I experienced those academic changes from my first years as a student in Boston, and later as a scholar and teacher in Chicago. These were nondenominational theological schools where the development of the academic disciplines is a constant concern and the experience of the churches is perhaps less in evidence--or so it worked out for me. Thus, I did not become fully aware of a second major impact of Vatican II on United Methodist life and thought until about a dozen years ago, when I moved from teaching and research in ethics into administrative roles in United Methodist theological schools. There, the profound transformation of Methodist worship by the liturgical renewal begun at Vatican II was apparent in the classroom, in the chapel and in the thinking of the faculty.

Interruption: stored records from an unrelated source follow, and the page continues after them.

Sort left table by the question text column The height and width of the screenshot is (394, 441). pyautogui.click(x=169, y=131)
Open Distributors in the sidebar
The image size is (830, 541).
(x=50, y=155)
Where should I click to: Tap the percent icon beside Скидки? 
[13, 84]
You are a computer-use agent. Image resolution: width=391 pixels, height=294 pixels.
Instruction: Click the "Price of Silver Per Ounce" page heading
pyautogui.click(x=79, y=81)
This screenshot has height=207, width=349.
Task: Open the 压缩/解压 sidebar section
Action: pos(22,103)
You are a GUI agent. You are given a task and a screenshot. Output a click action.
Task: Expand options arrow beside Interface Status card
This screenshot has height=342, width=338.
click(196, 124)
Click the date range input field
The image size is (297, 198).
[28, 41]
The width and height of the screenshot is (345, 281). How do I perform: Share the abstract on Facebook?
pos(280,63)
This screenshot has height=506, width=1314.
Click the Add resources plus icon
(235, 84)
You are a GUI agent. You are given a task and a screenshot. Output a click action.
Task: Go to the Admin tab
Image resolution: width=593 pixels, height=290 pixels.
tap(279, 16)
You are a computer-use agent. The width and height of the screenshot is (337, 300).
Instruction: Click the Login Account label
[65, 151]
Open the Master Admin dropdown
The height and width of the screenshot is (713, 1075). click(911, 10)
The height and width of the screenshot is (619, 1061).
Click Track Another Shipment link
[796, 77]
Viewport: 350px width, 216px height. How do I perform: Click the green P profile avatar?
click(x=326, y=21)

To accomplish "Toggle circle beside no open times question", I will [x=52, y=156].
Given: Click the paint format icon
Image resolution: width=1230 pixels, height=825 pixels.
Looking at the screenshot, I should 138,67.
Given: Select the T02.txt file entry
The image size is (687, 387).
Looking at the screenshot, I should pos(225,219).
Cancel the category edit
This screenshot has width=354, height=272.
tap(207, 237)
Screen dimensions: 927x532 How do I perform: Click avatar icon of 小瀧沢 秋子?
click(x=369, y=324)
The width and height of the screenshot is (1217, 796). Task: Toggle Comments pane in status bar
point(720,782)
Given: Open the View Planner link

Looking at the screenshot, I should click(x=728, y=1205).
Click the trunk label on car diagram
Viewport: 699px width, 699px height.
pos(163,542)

United Methodists were no doubt prepared to rethink worship by a rediscovery of their Anglican roots and a new awareness of John Wesley's emphasis on the Eucharist and the liturgy in which it is offered to the people. This renewal could not have attained the scope and theological seriousness that it did, however, without the depth of learning provided by Roman Catholics who were working out the liturgical implications of the council's new ways of thinking about the church. Catholic institutions provided the doctoral programs where many of the new generation of United Methodist liturgical scholars got their training. Indeed, some United Methodists became members of Catholic faculties that were developing a more ecumenical and interdisciplinary approach to liturgical studies.